Auchinleck, Gulf Canada President and CEO said, "The transaction that we have announced today with Conoco provides value to our shareholders that reflects the significant turnaround that has taken place at Gulf Canada. Our employees also will benefit from the opportunity that comes from being part of a larger company. I have found that the two companies share many common values -- not only their treatment and respect for employees, but also in the areas of environmental protection, support for communities where we work and an ongoing commitment to deliver value for shareholders."
Auchinleck said he has agreed, for a reasonable transition period, to manage the combined Canadian company and maintain his current position on the board of Gulf Indonesia Resources Limited.
Examples of enhanced upstream operations and expanded long-term growth profile include:
Gulf Canada's board has unanimously voted to recommend that all Gulf Canada shareholders tender their shares into the offer.
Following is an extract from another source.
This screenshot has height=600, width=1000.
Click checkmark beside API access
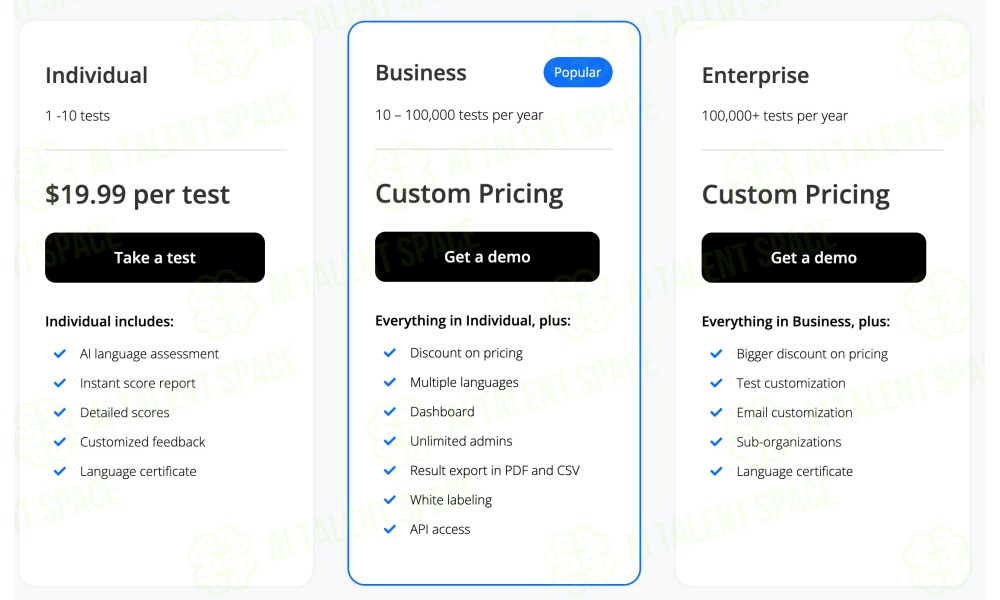tap(390, 529)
Upon the expiration of the tender offer, Conoco intends to acquire the balance of Gulf Canada's ordinary shares by statutory acquisition or a second step transaction for the same cash price as the tender offer.
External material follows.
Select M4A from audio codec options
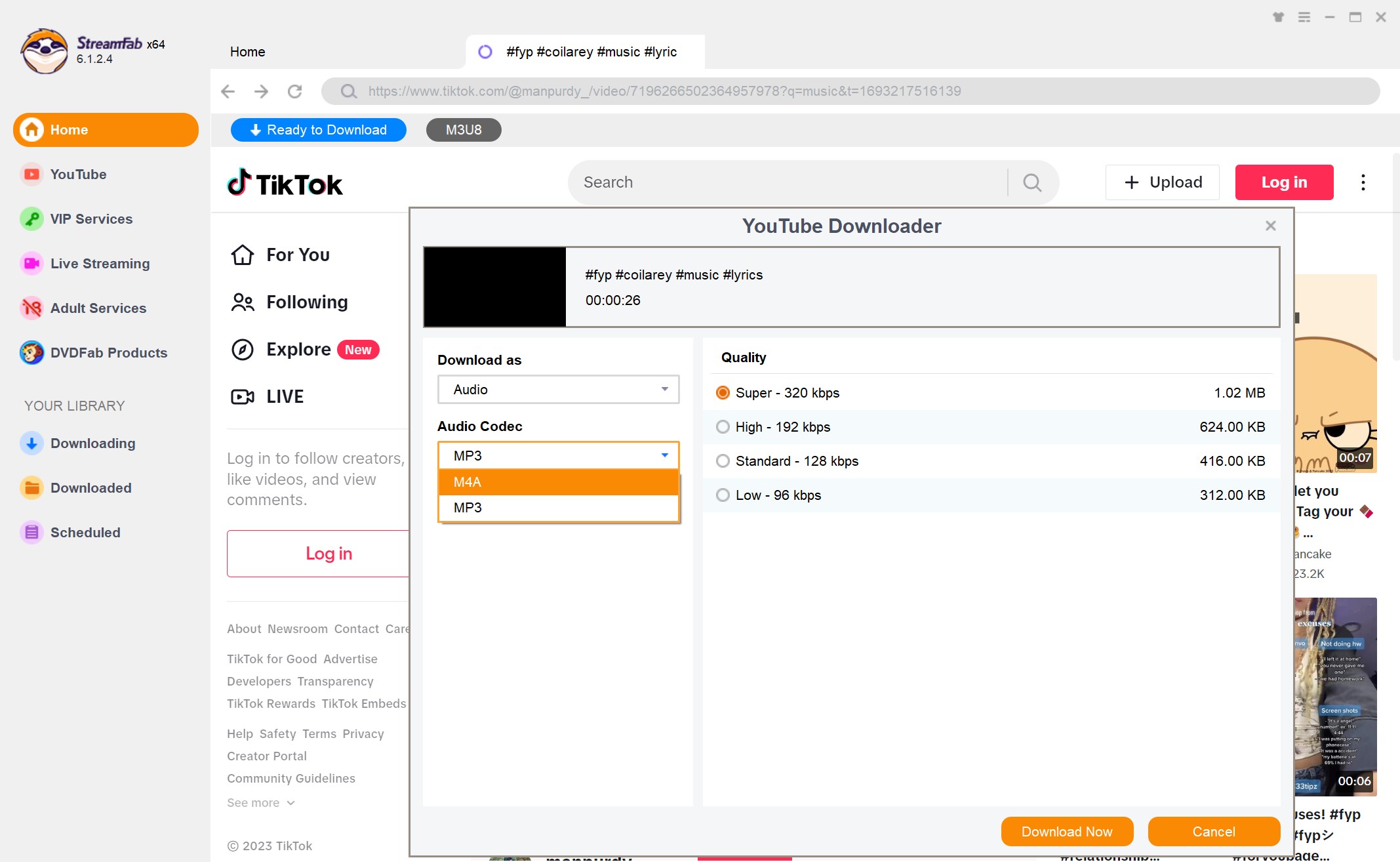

Initial acquisition financing has been arranged. Conoco remains committed to a strong balance sheet. The transaction's highly accretive cash flow coupled with reduced capital spending and dispositions will enable the company to quickly reduce a significant portion of the acquisition-related debt. The company also said it will suspend its share repurchase plan.
The transaction is expected to result in annual pre-tax cost savings of approximately US$150 million to be achieved primarily through high-grading exploration opportunities, and administrative and operating cost reductions. The companies anticipate that any workforce impact can be accomplished through attrition, filling global vacancies and reduced hiring.
Conoco is headquartered in Houston. The combined company's Canadian headquarters will remain in Calgary.
The acquisition is subject to United States and Canadian regulatory approvals. Conoco expects to mail definitive tender offer materials to Gulf Canada shareholders and make all necessary regulatory filings shortly. Under certain circumstances, Gulf Canada has agreed to pay Conoco a breakup fee of C$220 million.
JPMorgan acted as financial advisor in connection with this transaction and provided a fairness opinion to the Board of Directors of Conoco. Cravath, Swaine & Moore and Blake, Cassels & Graydon LLP acted as legal counsel to Conoco. Merrill Lynch & Co. and Goldman, Sachs & Co. acted as financial advisors in connection with this transaction and each provided fairness opinions to the Board of Directors of Gulf Canada. Bennett Jones, LLP and Haynes & Boone acted as legal counsel to Gulf Canada.
Gulf Canada is a Canadian-based independent exploration and production company, with primary operations in Western Canada, Indonesia, the Netherlands and Ecuador.